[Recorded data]
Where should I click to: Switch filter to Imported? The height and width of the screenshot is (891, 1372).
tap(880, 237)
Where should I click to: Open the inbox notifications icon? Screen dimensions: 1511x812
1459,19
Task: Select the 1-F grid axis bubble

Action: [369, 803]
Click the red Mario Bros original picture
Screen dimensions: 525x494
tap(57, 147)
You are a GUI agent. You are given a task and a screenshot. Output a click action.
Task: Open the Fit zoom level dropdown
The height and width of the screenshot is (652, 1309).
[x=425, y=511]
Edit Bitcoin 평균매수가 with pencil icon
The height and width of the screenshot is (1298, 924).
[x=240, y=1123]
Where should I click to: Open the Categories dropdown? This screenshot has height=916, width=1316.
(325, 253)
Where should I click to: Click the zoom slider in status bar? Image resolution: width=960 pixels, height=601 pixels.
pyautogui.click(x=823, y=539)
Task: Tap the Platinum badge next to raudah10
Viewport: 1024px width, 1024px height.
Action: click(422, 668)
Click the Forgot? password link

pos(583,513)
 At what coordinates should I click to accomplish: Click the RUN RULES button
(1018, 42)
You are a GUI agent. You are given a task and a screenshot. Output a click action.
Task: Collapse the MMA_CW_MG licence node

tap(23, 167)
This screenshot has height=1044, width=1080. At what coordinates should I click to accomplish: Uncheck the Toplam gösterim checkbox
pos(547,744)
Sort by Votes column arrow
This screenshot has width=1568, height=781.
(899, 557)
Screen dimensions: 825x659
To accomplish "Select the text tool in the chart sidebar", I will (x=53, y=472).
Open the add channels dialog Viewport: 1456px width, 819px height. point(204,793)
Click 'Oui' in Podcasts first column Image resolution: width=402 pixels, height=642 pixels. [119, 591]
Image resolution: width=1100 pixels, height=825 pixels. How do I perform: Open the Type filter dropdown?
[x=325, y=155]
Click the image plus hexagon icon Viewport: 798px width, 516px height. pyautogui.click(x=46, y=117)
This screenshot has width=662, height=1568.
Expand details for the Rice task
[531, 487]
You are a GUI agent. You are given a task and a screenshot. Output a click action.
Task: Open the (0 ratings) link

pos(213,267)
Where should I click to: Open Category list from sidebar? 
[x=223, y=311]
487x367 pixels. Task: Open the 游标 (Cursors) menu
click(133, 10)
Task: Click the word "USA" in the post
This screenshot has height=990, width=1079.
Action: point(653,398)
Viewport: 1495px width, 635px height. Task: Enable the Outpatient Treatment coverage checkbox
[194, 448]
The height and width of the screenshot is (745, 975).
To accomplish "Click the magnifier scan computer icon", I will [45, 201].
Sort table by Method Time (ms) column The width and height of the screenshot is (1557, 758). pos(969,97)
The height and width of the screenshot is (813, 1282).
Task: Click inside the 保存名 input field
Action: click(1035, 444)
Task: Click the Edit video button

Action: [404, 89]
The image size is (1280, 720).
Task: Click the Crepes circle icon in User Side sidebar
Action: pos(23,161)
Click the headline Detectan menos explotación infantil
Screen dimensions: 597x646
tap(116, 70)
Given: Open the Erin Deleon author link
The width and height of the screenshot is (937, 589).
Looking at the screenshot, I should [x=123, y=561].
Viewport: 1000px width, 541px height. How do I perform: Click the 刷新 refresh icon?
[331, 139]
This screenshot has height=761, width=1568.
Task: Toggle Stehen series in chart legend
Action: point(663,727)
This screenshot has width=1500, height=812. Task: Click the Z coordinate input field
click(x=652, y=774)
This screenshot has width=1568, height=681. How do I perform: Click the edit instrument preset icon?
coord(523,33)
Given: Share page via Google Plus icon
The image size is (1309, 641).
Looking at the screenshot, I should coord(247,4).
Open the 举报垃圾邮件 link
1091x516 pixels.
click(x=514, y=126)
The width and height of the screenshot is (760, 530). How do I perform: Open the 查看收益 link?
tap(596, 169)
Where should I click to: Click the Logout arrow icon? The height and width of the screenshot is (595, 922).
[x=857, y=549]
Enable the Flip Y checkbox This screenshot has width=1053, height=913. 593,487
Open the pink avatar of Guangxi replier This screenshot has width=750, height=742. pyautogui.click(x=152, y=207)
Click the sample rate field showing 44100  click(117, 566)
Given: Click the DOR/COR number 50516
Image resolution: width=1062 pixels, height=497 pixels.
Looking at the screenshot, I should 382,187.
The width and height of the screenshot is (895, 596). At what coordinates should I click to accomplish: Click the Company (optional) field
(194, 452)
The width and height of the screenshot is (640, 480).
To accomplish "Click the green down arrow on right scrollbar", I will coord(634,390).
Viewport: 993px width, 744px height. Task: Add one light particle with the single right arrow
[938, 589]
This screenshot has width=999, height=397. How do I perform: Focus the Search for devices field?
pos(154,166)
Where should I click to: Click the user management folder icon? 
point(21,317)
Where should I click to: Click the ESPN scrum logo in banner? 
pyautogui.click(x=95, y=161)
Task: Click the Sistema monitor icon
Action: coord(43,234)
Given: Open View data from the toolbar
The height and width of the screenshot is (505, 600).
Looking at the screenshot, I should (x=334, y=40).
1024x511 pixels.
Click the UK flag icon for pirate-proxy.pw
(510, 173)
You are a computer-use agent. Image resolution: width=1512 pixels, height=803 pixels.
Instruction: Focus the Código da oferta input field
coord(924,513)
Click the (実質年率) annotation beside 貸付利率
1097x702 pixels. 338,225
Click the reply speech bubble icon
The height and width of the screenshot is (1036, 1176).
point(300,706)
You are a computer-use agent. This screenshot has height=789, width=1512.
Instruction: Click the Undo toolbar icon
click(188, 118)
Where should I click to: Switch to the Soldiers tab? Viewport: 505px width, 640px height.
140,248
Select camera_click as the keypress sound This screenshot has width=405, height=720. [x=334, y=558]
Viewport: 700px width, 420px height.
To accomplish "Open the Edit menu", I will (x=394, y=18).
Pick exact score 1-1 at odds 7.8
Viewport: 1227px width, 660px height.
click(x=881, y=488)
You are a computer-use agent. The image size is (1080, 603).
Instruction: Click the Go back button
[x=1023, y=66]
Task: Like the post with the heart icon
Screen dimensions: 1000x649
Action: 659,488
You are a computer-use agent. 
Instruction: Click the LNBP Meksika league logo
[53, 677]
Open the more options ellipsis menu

◆ **TASK STATEMENT**
Copy out every line of the records above, word for word, with nothing changed.

◆ **TASK RESULT**
Where should I click to: Switch filter to Imported? The height and width of the screenshot is (891, 1372).
tap(880, 237)
Where should I click to: Open the inbox notifications icon? Screen dimensions: 1511x812
1459,19
Task: Select the 1-F grid axis bubble

Action: [369, 803]
Click the red Mario Bros original picture
Screen dimensions: 525x494
tap(57, 147)
You are a GUI agent. You are given a task and a screenshot. Output a click action.
Task: Open the Fit zoom level dropdown
The height and width of the screenshot is (652, 1309).
[x=425, y=511]
Edit Bitcoin 평균매수가 with pencil icon
The height and width of the screenshot is (1298, 924).
[x=240, y=1123]
Where should I click to: Open the Categories dropdown? This screenshot has height=916, width=1316.
(325, 253)
Where should I click to: Click the zoom slider in status bar? Image resolution: width=960 pixels, height=601 pixels.
pyautogui.click(x=823, y=539)
Task: Tap the Platinum badge next to raudah10
Viewport: 1024px width, 1024px height.
Action: click(422, 668)
Click the Forgot? password link

pos(583,513)
 At what coordinates should I click to accomplish: Click the RUN RULES button
(1018, 42)
You are a GUI agent. You are given a task and a screenshot. Output a click action.
Task: Collapse the MMA_CW_MG licence node

tap(23, 167)
This screenshot has height=1044, width=1080. At what coordinates should I click to accomplish: Uncheck the Toplam gösterim checkbox
pos(547,744)
Sort by Votes column arrow
This screenshot has width=1568, height=781.
(899, 557)
Screen dimensions: 825x659
To accomplish "Select the text tool in the chart sidebar", I will (x=53, y=472).
Open the add channels dialog Viewport: 1456px width, 819px height. point(204,793)
Click 'Oui' in Podcasts first column Image resolution: width=402 pixels, height=642 pixels. [119, 591]
Image resolution: width=1100 pixels, height=825 pixels. How do I perform: Open the Type filter dropdown?
[x=325, y=155]
Click the image plus hexagon icon Viewport: 798px width, 516px height. pyautogui.click(x=46, y=117)
This screenshot has width=662, height=1568.
Expand details for the Rice task
[531, 487]
You are a GUI agent. You are given a task and a screenshot. Output a click action.
Task: Open the (0 ratings) link

pos(213,267)
Where should I click to: Open Category list from sidebar? 
[x=223, y=311]
487x367 pixels. Task: Open the 游标 (Cursors) menu
click(133, 10)
Task: Click the word "USA" in the post
This screenshot has height=990, width=1079.
Action: point(653,398)
Viewport: 1495px width, 635px height. Task: Enable the Outpatient Treatment coverage checkbox
[194, 448]
The height and width of the screenshot is (745, 975).
To accomplish "Click the magnifier scan computer icon", I will [45, 201].
Sort table by Method Time (ms) column The width and height of the screenshot is (1557, 758). pos(969,97)
The height and width of the screenshot is (813, 1282).
Task: Click inside the 保存名 input field
Action: click(1035, 444)
Task: Click the Edit video button

Action: [404, 89]
The image size is (1280, 720).
Task: Click the Crepes circle icon in User Side sidebar
Action: pos(23,161)
Click the headline Detectan menos explotación infantil
Screen dimensions: 597x646
tap(116, 70)
Given: Open the Erin Deleon author link
The width and height of the screenshot is (937, 589).
Looking at the screenshot, I should [x=123, y=561].
Viewport: 1000px width, 541px height. How do I perform: Click the 刷新 refresh icon?
[331, 139]
This screenshot has height=761, width=1568.
Task: Toggle Stehen series in chart legend
Action: point(663,727)
This screenshot has width=1500, height=812. Task: Click the Z coordinate input field
click(x=652, y=774)
This screenshot has width=1568, height=681. How do I perform: Click the edit instrument preset icon?
coord(523,33)
Given: Share page via Google Plus icon
The image size is (1309, 641).
Looking at the screenshot, I should coord(247,4).
Open the 举报垃圾邮件 link
1091x516 pixels.
click(x=514, y=126)
The width and height of the screenshot is (760, 530). How do I perform: Open the 查看收益 link?
tap(596, 169)
Where should I click to: Click the Logout arrow icon? The height and width of the screenshot is (595, 922).
[x=857, y=549]
Enable the Flip Y checkbox This screenshot has width=1053, height=913. 593,487
Open the pink avatar of Guangxi replier This screenshot has width=750, height=742. pyautogui.click(x=152, y=207)
Click the sample rate field showing 44100  click(117, 566)
Given: Click the DOR/COR number 50516
Image resolution: width=1062 pixels, height=497 pixels.
Looking at the screenshot, I should 382,187.
The width and height of the screenshot is (895, 596). At what coordinates should I click to accomplish: Click the Company (optional) field
(194, 452)
The width and height of the screenshot is (640, 480).
To accomplish "Click the green down arrow on right scrollbar", I will coord(634,390).
Viewport: 993px width, 744px height. Task: Add one light particle with the single right arrow
[938, 589]
This screenshot has width=999, height=397. How do I perform: Focus the Search for devices field?
pos(154,166)
Where should I click to: Click the user management folder icon? 
point(21,317)
Where should I click to: Click the ESPN scrum logo in banner? 
pyautogui.click(x=95, y=161)
Task: Click the Sistema monitor icon
Action: coord(43,234)
Given: Open View data from the toolbar
The height and width of the screenshot is (505, 600).
Looking at the screenshot, I should (x=334, y=40).
1024x511 pixels.
Click the UK flag icon for pirate-proxy.pw
(510, 173)
You are a computer-use agent. Image resolution: width=1512 pixels, height=803 pixels.
Instruction: Focus the Código da oferta input field
coord(924,513)
Click the (実質年率) annotation beside 貸付利率
1097x702 pixels. 338,225
Click the reply speech bubble icon
The height and width of the screenshot is (1036, 1176).
point(300,706)
You are a computer-use agent. This screenshot has height=789, width=1512.
Instruction: Click the Undo toolbar icon
click(188, 118)
Where should I click to: Switch to the Soldiers tab? Viewport: 505px width, 640px height.
140,248
Select camera_click as the keypress sound This screenshot has width=405, height=720. [x=334, y=558]
Viewport: 700px width, 420px height.
To accomplish "Open the Edit menu", I will (x=394, y=18).
Pick exact score 1-1 at odds 7.8
Viewport: 1227px width, 660px height.
click(x=881, y=488)
You are a computer-use agent. The image size is (1080, 603).
Instruction: Click the Go back button
[x=1023, y=66]
Task: Like the post with the heart icon
Screen dimensions: 1000x649
Action: 659,488
You are a computer-use agent. 
Instruction: Click the LNBP Meksika league logo
[53, 677]
Open the more options ellipsis menu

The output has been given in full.